The thing is, I believe I would stand a better-than-average chance of surviving the apocalypse. I'm intelligent, and I'm tough as old boots. Ask me to do a tax rebate and I'm utterly useless, but I don't care about the cold or the heat or noise while I sleep. I'll deal with that no problem.
And that's the thing with dystopian fiction - it appeals to me. They show us worlds where people like me would actually be quite successful when the vast majority of people would flounder.
But not The Road. I've read the book, and it's bleak. Utterly, utterly bleak. I'm under no illusion that our usual media diet romanticises the apocalypse - makes it strangely appealing, despite everything. The Road does not. From start to finish, it's cynical, miserable, depressing, extremely grey (like, it might as well be in black and white) and raw.
There's no attempt as making the apocalypse look positive - adding some glamour into it like the Fallout games do.
This is not really science fiction. If you address it rationally by questioning the character motivations you'll be disappointed. This is not really sci fi in the traditional sense. This isn't a strict narrative. Characters act irrationally, even stupidly, and the whole cause of the apocalypse is unexplained.
This, instead, is a drama with an apocalyptic backdrop. It's completely non-political. It doesn't care about the causes of the trouble, but rather how people react to it. It's a psychological examination of the question: 'How do you retain your sense of morality when everyone else has forsaken theirs?'.

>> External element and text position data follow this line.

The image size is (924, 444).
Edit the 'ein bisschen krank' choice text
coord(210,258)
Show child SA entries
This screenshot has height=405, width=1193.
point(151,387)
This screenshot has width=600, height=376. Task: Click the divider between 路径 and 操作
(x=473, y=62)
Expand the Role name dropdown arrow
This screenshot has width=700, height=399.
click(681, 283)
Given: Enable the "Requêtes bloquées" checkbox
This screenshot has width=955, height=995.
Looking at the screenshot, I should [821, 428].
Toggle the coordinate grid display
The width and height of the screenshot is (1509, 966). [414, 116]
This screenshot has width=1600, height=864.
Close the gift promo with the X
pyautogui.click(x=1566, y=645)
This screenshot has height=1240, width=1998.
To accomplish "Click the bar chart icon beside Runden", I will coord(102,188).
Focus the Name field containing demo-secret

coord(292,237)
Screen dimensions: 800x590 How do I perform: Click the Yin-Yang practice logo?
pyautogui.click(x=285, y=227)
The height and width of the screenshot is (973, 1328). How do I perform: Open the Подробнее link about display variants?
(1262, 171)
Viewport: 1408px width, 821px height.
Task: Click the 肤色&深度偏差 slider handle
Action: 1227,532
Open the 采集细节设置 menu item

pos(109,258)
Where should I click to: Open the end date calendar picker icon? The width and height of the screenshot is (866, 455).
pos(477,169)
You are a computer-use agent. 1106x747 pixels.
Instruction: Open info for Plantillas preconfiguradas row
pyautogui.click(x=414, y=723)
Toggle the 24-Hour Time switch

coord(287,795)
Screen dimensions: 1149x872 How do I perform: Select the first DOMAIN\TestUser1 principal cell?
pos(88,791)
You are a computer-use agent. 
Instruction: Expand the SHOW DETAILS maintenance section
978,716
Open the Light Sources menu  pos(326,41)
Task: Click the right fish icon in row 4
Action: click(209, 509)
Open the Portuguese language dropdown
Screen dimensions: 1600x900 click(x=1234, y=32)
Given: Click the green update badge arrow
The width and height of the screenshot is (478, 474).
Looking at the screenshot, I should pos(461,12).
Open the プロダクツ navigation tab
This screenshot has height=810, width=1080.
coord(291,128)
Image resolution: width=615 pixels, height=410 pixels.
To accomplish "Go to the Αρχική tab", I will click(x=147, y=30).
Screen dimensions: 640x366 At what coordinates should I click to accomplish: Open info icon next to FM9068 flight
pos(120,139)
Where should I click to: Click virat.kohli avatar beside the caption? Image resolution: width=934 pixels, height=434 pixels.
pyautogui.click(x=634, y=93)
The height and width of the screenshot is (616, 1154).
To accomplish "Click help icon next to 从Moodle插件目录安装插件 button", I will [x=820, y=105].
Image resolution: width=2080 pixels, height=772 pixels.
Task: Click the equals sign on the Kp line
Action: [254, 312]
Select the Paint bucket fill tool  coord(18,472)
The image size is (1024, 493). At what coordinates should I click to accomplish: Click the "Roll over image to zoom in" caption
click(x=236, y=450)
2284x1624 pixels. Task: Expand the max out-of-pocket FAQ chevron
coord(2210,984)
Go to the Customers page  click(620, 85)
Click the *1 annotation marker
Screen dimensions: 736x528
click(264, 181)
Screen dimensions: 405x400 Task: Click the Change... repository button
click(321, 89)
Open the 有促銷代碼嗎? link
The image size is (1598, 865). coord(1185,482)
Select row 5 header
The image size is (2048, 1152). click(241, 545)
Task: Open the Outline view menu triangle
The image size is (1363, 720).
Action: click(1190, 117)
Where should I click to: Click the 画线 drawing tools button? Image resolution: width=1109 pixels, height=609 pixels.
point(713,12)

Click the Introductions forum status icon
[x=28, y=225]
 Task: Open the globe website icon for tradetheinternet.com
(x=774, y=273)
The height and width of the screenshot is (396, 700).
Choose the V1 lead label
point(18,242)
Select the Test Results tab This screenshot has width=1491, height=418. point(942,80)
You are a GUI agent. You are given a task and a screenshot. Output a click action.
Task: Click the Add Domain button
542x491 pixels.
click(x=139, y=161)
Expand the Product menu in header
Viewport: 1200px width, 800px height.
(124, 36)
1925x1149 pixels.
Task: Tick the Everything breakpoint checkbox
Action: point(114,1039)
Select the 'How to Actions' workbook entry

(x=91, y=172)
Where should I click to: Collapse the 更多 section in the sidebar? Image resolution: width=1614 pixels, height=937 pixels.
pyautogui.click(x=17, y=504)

That's a difficult question to answer. Does the film do it satisfactorily? In my view, no. It's a big topic, and I wonder if the film has felt too conflicted by its commercial needs to make some money and its desire to tell a more cerebral narrative than your average blockbuster. Certain aspects are glossed over. Other things are ignored completely and logic falls by the wayside more than once.
It moved me, however. To tears. And it really did get me thinking. Hey, life's pretty good. I may not be brilliant at coping with the unending form-filling and I'm never going to care much about the petty conflicts that dominate local politics, but I have money, food and shelter...and friends...and family. That's what storytelling is about.
If you go into The Road expecting a zombie-style action-fest you'll be disappointed. It's slow-paced and repetitive and never gives any character any glory, No one's a hero. Go into it, right now, at this time when the media is fixated on the Middle East conflict(s), Russia, North Korea, Cambridge Analytica, nationalism, #metoo, Brexit, Trump, Iran, whatever and everyone is losing their s*** and you might find yourself approaching it very differently.